Oneonta villagers weren’t exactly clamoring or actively lobbying for an armory to be built in the village in the mid-1880s. On the other hand, if the village were to be offered an armory here, Oneontans didn’t turn their noses up at the idea. We had a railroad, we were in a good central location, and New York state government felt Oneonta would be a good place to locate an armory. That’s because we had a good militia in the past, with the formation of the Third Separate Co. here in 1875.
According to Eugene D. Milener’s book, “Oneonta: The Development of a Railroad Town,” prior to 1875, “only the largest cities had a guard unit where it was practicable to maintain a battalion. A policy change then permitted guard units to be established in smaller places where there would be developed separate companies.”
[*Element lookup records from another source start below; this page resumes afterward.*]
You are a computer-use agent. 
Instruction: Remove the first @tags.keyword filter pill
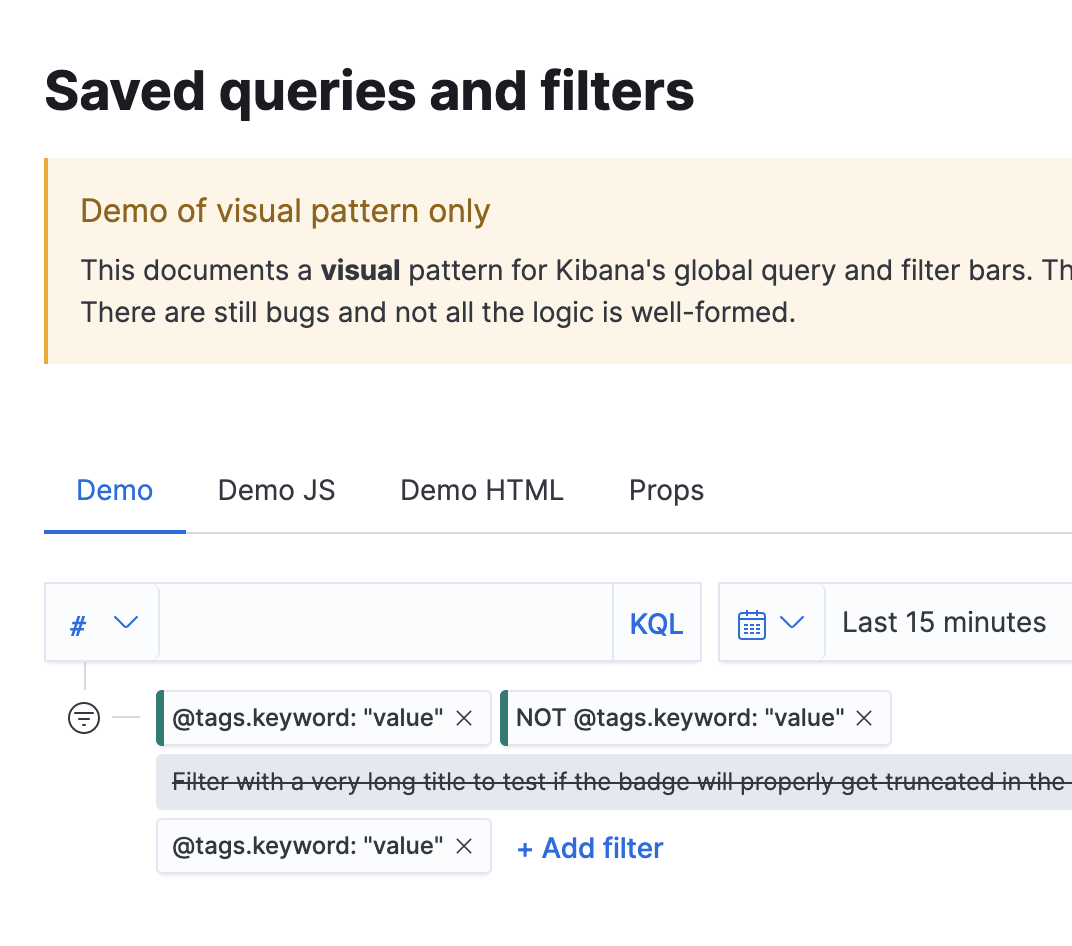[464, 718]
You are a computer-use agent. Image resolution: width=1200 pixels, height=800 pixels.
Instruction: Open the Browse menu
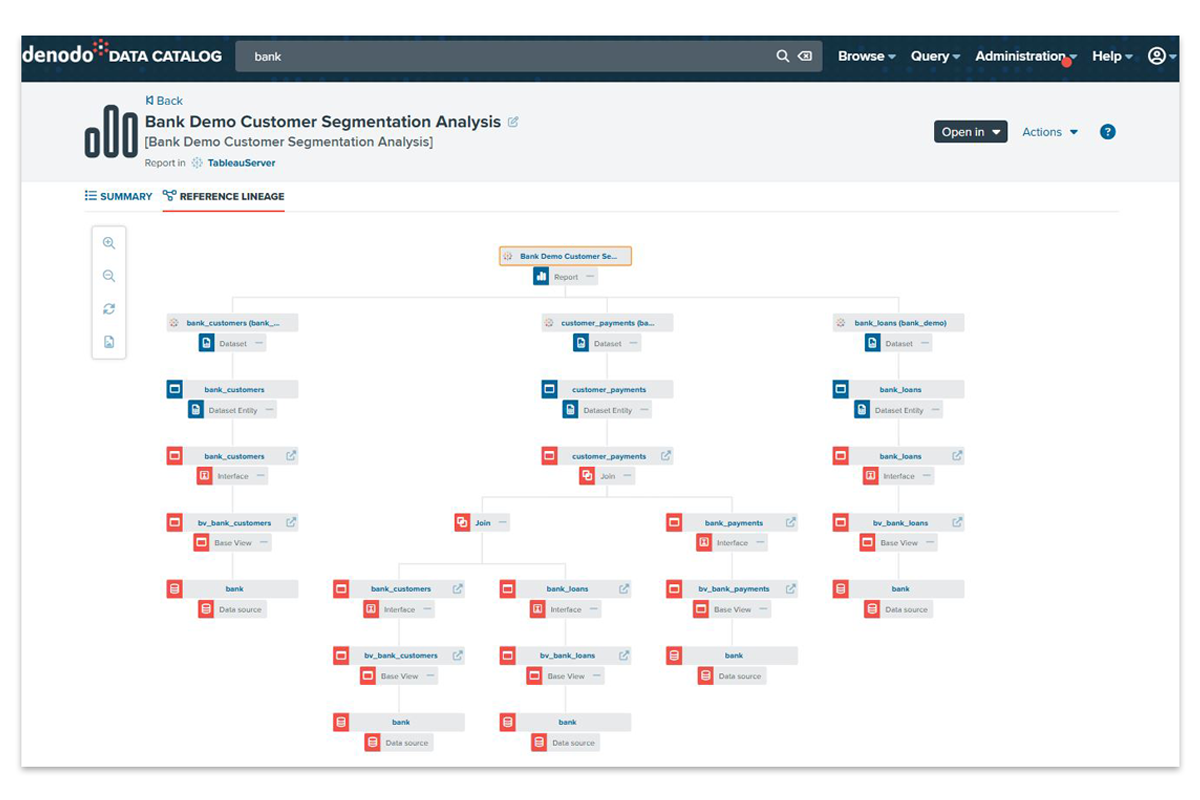pyautogui.click(x=866, y=57)
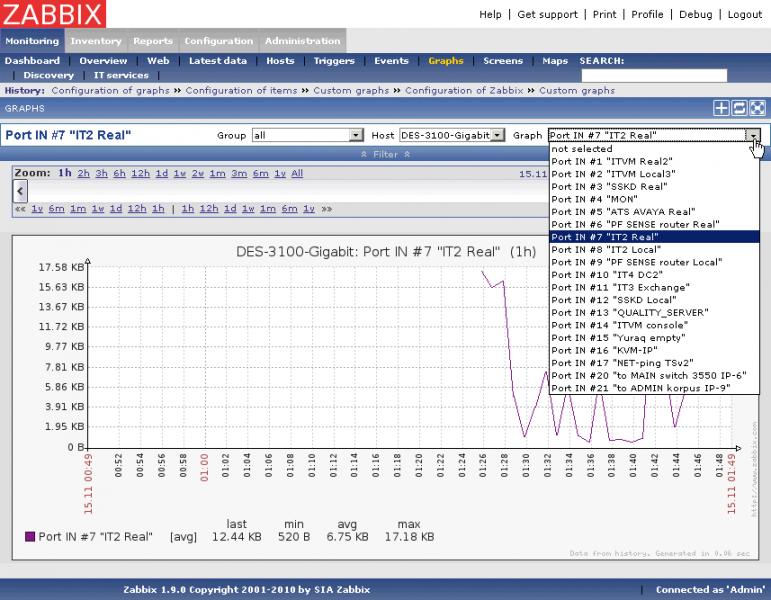Image resolution: width=771 pixels, height=600 pixels.
Task: Click the ZABBIX logo
Action: [52, 14]
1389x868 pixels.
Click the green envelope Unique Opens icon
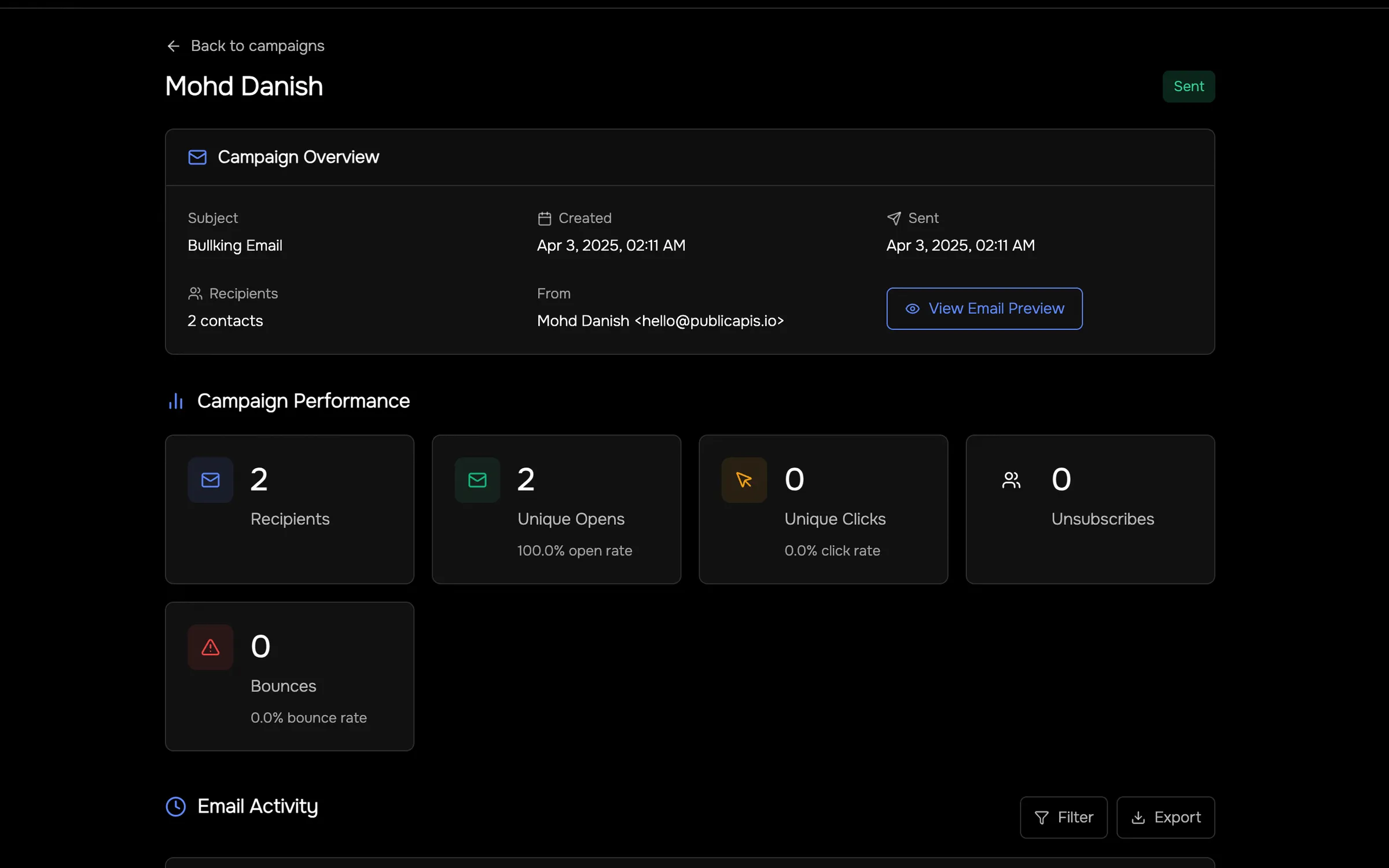[477, 480]
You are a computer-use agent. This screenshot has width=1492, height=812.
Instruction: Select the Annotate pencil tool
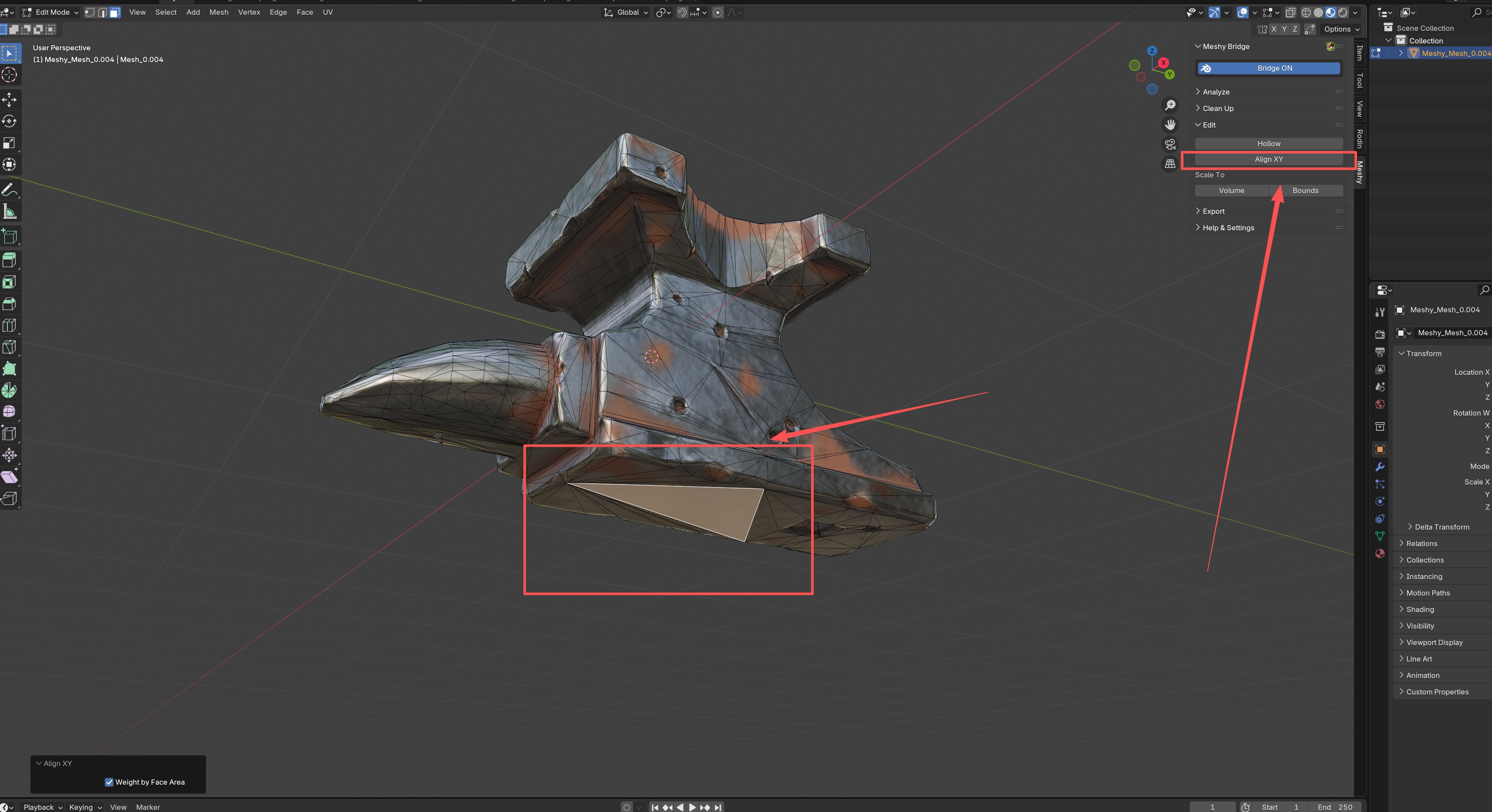click(9, 190)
State militia officials knew Oneonta could support an excellent company, and decided this would be a good place to build an armory. Previous units in Oneonta had made the Stanton Opera House a place to drill. That was once located where 125 Main St. is today.
The move to get an armory in Oneonta began in 1883, as The Oneonta Herald reported on March 15 that Assemblyman Hartford D. Nelson introduced a bill for $7,000 to build it.
“The money is to be expended under a commission consisting of the adjutant-general, the inspector general and the chief of ordinance, but no part to be disbursed until the state acquires a perfect title to a suitable site, the purchase money for the same to be contributed by members of the national guard in said county.”
Apparently the bill got nowhere, as Assemblyman Nelson needed to introduce another bill, this time for $10,000, in January 1884, with no more than $2,000 to be expended for a site.